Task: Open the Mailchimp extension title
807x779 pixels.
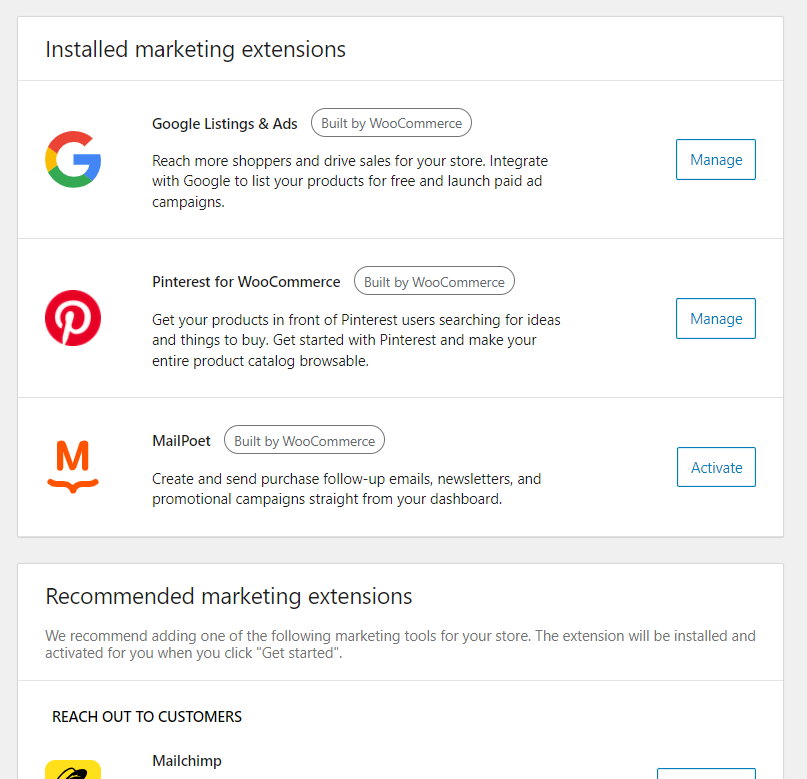Action: click(x=187, y=760)
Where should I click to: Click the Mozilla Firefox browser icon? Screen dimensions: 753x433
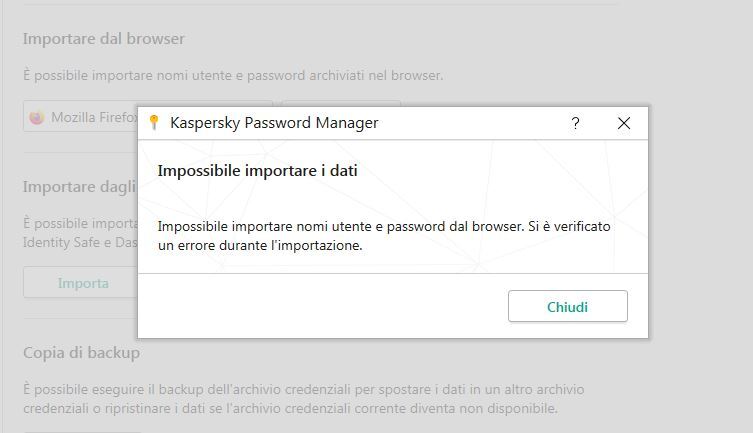[x=36, y=117]
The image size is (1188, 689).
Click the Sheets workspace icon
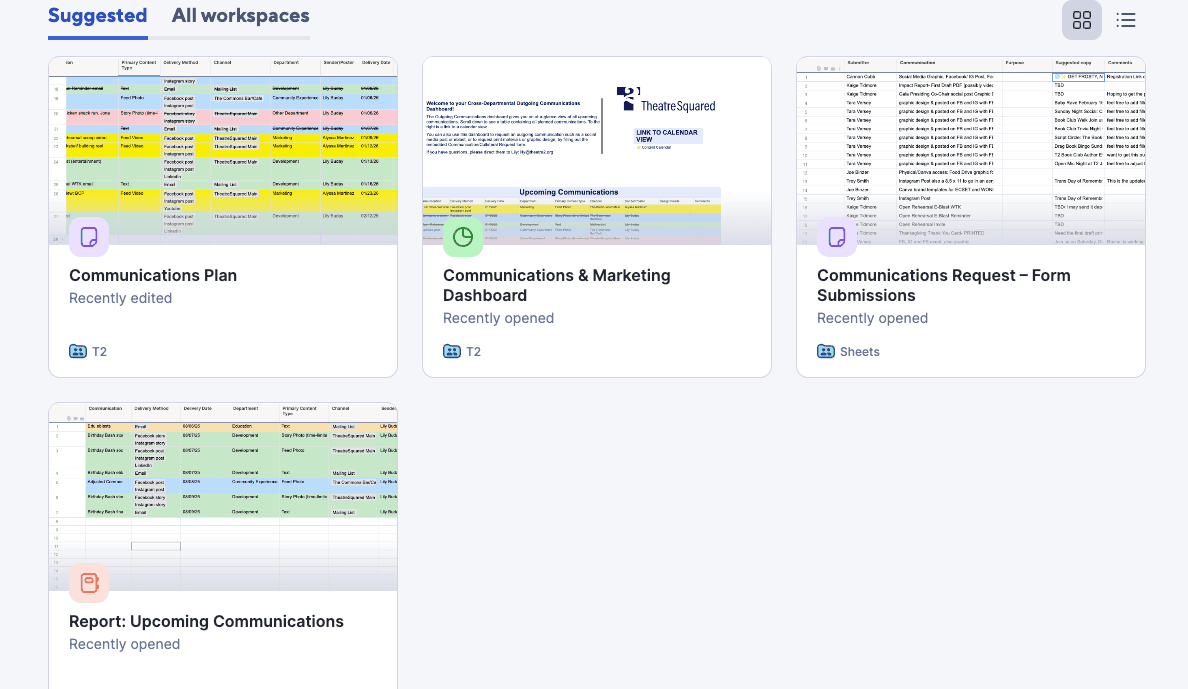(826, 351)
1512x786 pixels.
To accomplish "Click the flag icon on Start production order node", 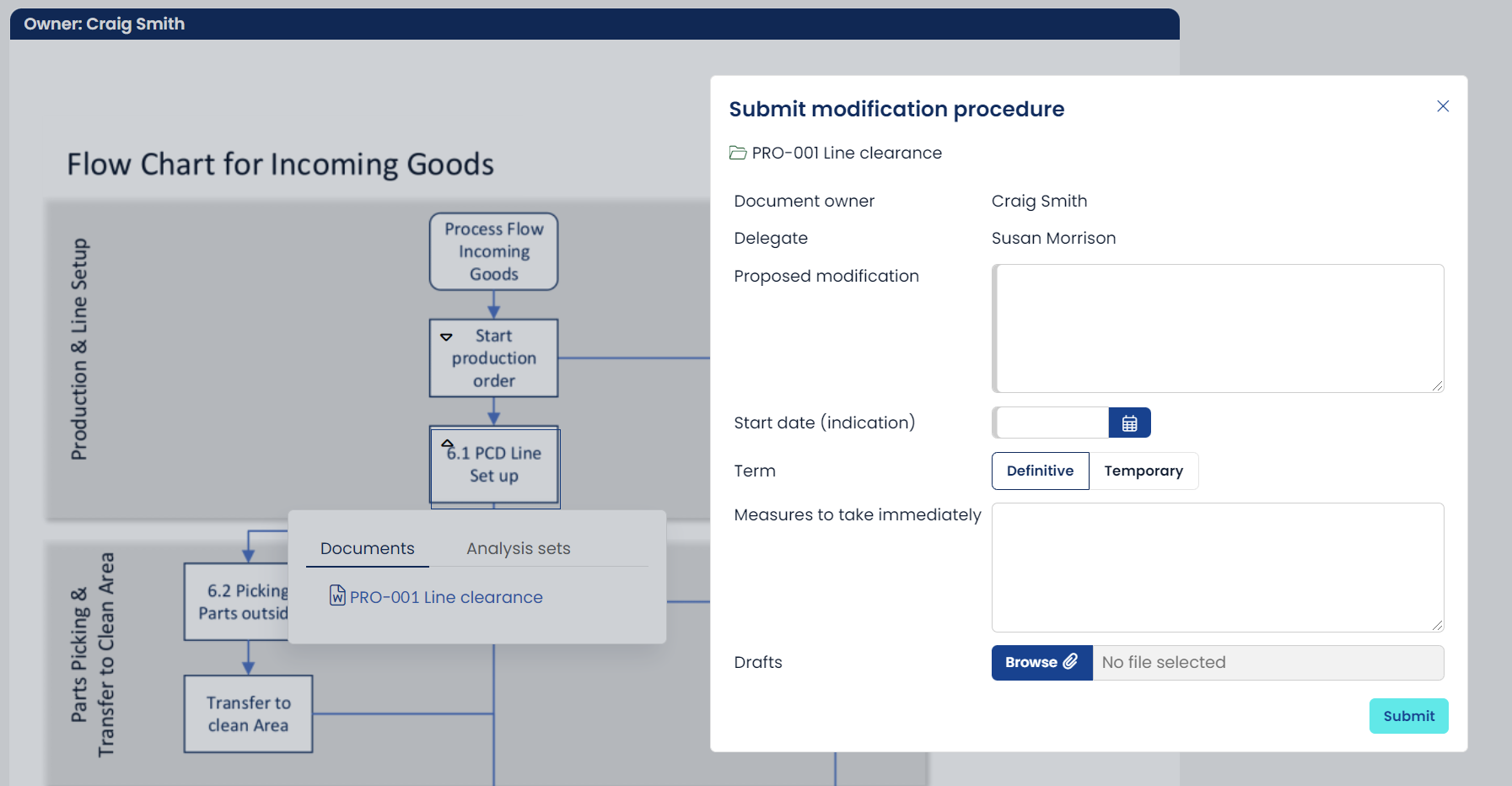I will [x=447, y=335].
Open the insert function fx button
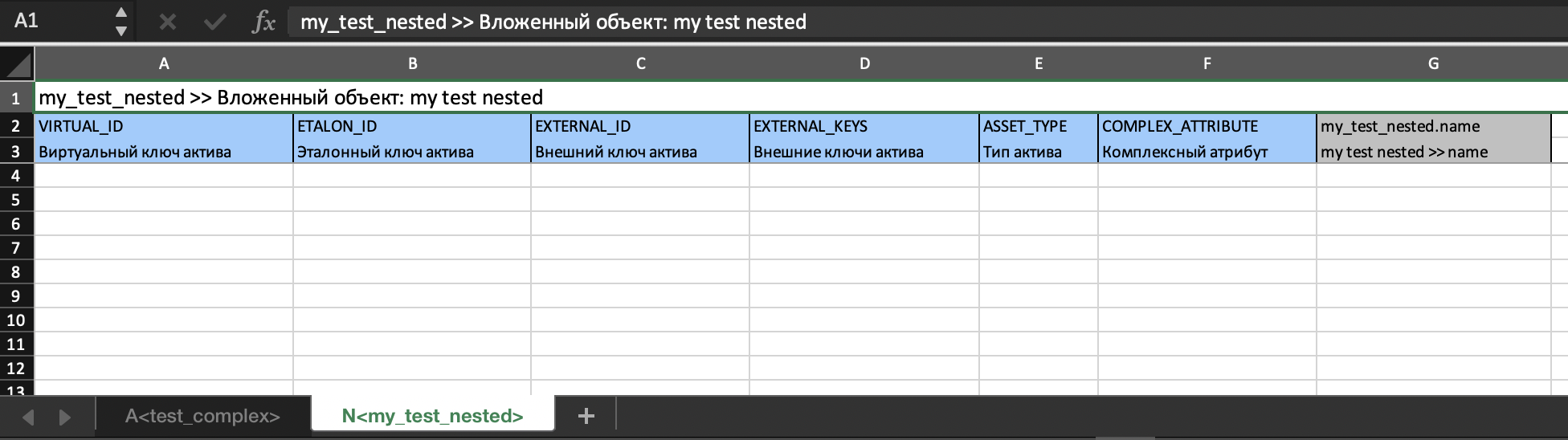Image resolution: width=1568 pixels, height=440 pixels. coord(263,22)
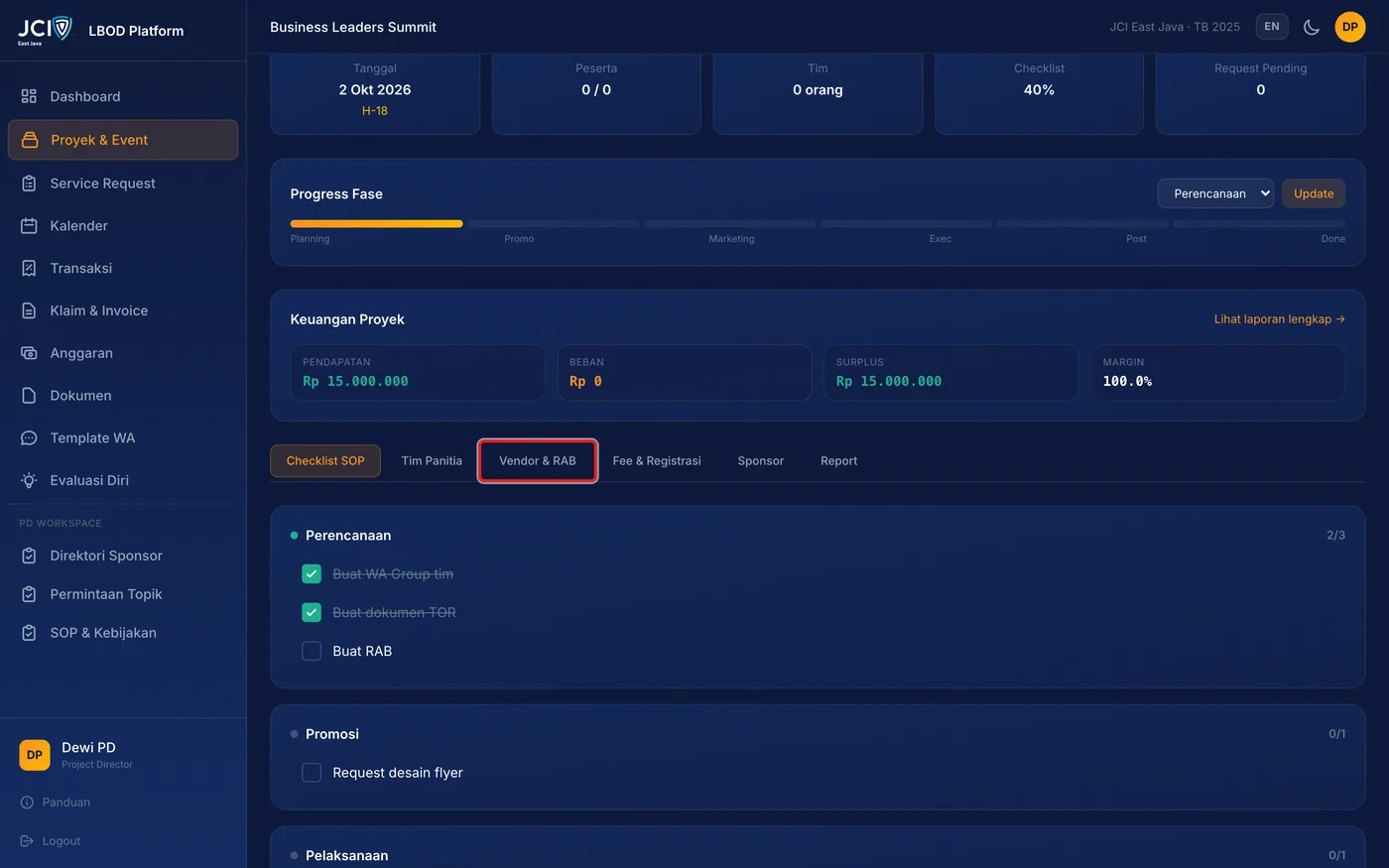Uncheck the Buat WA Group tim checkbox
Image resolution: width=1389 pixels, height=868 pixels.
click(x=312, y=574)
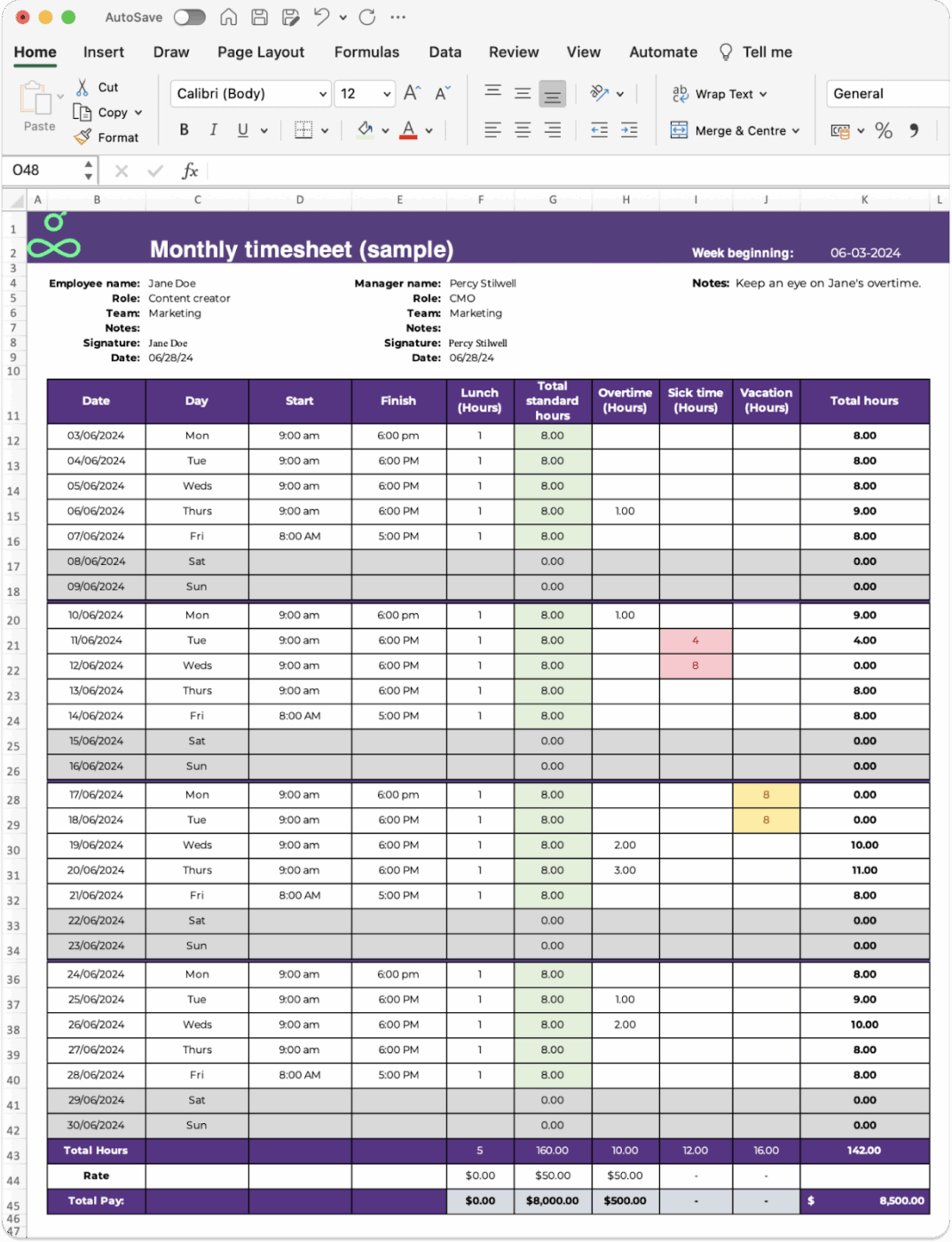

● WORK TO BE COMPLETED
Collect every line of the entries above that contains the word "Open", matching uppercase and lowercase exactly.

● RESULT OF THE TASK
Task: Open the Mailchimp extension title
Open the insert function fx button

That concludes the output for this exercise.